__TASK GOAL__
Take the data below and copy exactly the lines starting at the one with "Screen dimensions: 1932x1218" and finishing at the one with "Task: Click the 360 weight circle icon", both included.

__INFORMATION SHOWN__
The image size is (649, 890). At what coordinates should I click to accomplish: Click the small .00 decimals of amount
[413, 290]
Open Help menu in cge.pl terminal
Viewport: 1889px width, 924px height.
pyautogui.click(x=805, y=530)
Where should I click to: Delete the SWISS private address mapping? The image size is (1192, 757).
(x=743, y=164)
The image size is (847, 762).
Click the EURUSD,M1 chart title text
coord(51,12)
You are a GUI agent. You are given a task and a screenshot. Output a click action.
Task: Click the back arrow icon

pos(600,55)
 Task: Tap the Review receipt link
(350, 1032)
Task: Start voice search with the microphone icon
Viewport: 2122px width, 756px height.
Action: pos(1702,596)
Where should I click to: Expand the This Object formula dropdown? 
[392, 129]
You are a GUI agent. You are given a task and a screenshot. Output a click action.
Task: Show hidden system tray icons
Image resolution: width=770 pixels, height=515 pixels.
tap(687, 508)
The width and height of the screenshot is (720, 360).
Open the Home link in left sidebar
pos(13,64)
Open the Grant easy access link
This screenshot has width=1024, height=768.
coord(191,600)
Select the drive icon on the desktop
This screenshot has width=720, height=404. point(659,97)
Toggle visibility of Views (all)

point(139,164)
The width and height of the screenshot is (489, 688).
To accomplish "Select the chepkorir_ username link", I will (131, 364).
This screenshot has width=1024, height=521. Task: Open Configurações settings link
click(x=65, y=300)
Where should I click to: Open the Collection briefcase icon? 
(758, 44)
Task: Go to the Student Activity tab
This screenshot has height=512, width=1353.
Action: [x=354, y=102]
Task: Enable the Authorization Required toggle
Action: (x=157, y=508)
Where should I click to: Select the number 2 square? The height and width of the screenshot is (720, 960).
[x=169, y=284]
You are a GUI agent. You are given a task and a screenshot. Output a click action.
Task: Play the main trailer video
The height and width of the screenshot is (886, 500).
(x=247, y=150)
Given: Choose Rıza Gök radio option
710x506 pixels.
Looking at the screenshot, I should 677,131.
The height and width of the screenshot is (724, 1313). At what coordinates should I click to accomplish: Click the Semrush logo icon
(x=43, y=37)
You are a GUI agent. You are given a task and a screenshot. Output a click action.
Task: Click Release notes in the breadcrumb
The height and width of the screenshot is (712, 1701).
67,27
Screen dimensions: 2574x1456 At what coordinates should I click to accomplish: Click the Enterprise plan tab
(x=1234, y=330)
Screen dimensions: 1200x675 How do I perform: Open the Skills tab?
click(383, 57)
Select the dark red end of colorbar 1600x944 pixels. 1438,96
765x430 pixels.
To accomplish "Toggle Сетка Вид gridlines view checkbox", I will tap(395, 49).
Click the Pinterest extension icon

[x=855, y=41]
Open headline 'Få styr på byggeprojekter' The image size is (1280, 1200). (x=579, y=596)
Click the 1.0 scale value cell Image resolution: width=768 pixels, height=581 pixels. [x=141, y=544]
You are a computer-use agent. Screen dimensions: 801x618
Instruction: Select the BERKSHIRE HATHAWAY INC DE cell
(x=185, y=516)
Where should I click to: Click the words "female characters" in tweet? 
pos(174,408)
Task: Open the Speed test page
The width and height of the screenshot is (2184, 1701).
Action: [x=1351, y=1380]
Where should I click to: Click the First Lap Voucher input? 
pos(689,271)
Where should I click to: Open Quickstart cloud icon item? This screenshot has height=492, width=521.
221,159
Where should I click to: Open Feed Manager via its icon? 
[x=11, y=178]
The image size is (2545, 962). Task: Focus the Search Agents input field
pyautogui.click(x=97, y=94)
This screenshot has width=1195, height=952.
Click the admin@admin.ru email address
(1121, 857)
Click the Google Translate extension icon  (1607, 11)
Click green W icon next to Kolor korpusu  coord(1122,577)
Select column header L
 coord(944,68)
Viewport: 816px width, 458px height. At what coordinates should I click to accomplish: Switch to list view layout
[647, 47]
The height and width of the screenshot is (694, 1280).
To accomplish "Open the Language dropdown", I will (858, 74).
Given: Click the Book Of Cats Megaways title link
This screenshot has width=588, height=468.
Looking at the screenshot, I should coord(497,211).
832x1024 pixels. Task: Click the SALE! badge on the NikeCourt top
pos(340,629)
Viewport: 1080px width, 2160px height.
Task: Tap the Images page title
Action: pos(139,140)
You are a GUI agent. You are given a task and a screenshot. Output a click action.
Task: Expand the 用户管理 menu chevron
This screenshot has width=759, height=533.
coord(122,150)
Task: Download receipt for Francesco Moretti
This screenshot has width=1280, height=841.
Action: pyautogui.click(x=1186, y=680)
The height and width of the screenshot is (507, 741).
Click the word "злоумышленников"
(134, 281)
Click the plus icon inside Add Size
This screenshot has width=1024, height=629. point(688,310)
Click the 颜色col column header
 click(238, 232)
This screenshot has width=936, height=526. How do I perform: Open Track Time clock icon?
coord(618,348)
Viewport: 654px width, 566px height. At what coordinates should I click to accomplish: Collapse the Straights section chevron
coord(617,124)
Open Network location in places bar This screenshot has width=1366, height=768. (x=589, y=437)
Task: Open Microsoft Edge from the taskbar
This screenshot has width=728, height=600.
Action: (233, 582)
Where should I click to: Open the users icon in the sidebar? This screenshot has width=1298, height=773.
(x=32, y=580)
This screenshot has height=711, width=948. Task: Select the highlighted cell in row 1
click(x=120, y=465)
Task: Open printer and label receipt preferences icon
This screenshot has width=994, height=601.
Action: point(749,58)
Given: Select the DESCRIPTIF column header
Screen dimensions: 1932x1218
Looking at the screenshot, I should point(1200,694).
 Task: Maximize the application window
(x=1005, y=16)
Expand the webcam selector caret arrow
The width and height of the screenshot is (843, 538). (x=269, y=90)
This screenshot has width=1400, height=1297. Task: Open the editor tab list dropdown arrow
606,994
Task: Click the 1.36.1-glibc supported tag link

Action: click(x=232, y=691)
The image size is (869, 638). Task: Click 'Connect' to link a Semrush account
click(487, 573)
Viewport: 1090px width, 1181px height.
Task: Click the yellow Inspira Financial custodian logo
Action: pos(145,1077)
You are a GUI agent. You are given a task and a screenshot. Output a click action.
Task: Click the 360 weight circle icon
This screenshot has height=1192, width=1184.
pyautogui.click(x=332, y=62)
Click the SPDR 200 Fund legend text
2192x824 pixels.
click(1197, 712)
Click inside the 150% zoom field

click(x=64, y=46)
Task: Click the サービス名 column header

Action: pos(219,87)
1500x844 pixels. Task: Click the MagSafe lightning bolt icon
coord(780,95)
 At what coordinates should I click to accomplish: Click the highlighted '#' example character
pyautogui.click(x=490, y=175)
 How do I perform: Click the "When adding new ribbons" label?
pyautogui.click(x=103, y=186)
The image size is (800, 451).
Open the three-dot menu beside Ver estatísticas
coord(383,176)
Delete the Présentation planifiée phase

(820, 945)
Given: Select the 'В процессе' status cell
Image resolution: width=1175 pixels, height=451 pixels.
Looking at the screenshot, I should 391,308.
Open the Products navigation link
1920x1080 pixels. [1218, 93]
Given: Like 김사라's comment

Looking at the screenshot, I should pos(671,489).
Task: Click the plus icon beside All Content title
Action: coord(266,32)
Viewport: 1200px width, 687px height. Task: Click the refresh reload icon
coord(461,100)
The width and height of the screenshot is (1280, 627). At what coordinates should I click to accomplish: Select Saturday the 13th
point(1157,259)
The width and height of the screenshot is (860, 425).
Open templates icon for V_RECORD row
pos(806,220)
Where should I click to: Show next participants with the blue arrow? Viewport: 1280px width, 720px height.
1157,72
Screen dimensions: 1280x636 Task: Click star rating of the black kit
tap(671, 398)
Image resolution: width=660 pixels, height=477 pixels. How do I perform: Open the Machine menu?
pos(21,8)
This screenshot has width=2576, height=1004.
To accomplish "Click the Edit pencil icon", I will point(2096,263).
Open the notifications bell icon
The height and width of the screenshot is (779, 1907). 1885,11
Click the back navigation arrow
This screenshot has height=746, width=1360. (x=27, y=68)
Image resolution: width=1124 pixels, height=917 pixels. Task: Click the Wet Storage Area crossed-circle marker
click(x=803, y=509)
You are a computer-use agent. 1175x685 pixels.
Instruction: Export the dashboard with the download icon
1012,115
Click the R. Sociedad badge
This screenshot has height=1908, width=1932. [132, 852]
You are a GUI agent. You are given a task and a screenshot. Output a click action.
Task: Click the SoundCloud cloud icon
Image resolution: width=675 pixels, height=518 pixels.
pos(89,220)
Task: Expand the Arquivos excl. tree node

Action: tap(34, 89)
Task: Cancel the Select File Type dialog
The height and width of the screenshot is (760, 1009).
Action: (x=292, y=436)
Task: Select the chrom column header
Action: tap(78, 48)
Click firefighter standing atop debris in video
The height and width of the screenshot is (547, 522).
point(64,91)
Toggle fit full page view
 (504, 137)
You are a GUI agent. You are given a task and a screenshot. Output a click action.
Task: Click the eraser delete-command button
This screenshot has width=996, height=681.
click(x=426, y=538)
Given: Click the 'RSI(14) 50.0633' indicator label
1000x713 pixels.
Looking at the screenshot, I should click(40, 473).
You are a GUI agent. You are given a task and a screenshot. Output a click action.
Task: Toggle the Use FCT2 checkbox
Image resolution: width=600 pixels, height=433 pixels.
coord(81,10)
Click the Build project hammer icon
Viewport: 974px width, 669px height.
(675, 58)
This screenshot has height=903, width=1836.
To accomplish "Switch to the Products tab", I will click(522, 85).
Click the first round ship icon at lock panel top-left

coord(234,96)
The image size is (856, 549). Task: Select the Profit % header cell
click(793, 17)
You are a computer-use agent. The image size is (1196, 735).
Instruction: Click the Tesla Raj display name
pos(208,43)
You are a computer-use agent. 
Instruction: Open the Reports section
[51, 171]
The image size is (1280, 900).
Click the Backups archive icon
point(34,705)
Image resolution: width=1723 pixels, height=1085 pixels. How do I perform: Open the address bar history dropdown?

__OUTPUT BELOW__
Screen dimensions: 1932x1218
Looking at the screenshot, I should point(1200,694).
 Task: Maximize the application window
(x=1005, y=16)
Expand the webcam selector caret arrow
The width and height of the screenshot is (843, 538). (x=269, y=90)
This screenshot has width=1400, height=1297. Task: Open the editor tab list dropdown arrow
606,994
Task: Click the 1.36.1-glibc supported tag link

Action: click(x=232, y=691)
The image size is (869, 638). Task: Click 'Connect' to link a Semrush account
click(487, 573)
Viewport: 1090px width, 1181px height.
Task: Click the yellow Inspira Financial custodian logo
Action: pos(145,1077)
You are a GUI agent. You are given a task and a screenshot. Output a click action.
Task: Click the 360 weight circle icon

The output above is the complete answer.